The proposed 273 kilometer Standard Gauge Railway route that extends from the Ugandan capital Kampala to Kenyan border town of Malaba.

The government of Uganda announced that it canceled a 2015 contract with China Harbor Engineering Co. (CHEC) to build a rail line linking the capital of Kampala and the Kenyan border. This follows an eight-year lag as the contractor failed to get Chinese policy bank funding for the $2.3 billion project.

Uganda has now signed an MoU with Yapi Merkezi, a contractor from Türkiye, and is reportedly considering a syndicated loan to finance the 273 km project. If this comes with a shift from the concessional rates usually charged for Chinese policy bank loans to commercial rates, it could have significant debt implications.

The Ugandan rail line would have linked the landlocked country to Kenya’s Mombasa port via the Chinese-built Standard Gauge Railway (SGR). Chinese funders reportedly delayed the confirmation of the loan to track the SGR’s progress, which would determine its commercial viability. As the SGR faced increasing questions about its loan impact, business plan, and possible corruption, Chinese funders also declined to fund its third phase.

However, Uganda’s President Yoweri Museveni remains committed to turning Uganda into a regional logistics hub, either by linking it to Kenya’s SGR or to a similar network being built in Tanzania, where Yapi Merkezi is also a major contractor.
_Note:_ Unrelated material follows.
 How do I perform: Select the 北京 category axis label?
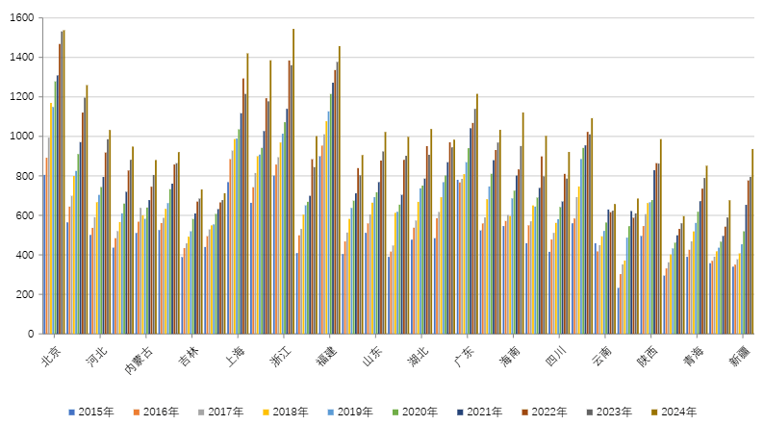coord(52,355)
The President took his signature Panama hat to the United Arab Emirates this week, where the topic of rail funding was likely high on the agenda.
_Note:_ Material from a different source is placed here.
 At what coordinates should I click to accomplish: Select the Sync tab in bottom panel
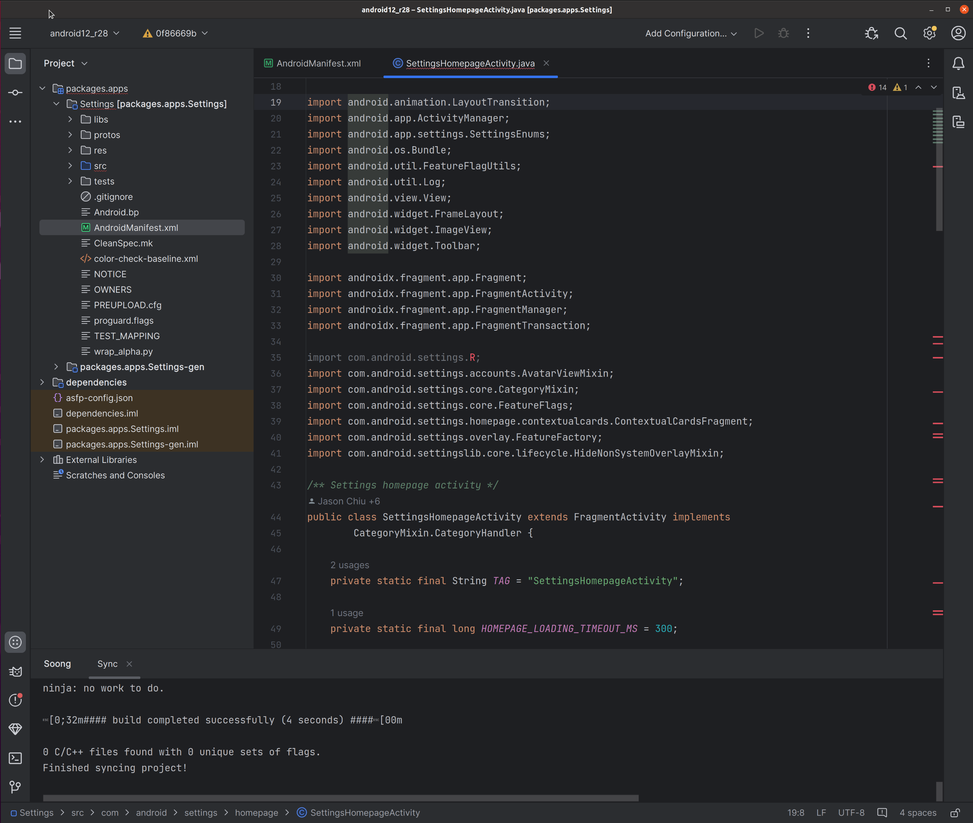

WHY IS THIS IMPORTANT?: Some reporting sees the contract cancellation as Uganda ‘turning away’ from China towards Türkiye. But it’s arguably more realistic as a confirmation that China has largely retreated from funding African railways. Very similar dynamics have delayed Nigerian mass-transit projects. It’s another sign that even though China kicked off Africa’s rail revolution, the continent’s infrastructure vision is now diverging from Beijing’s.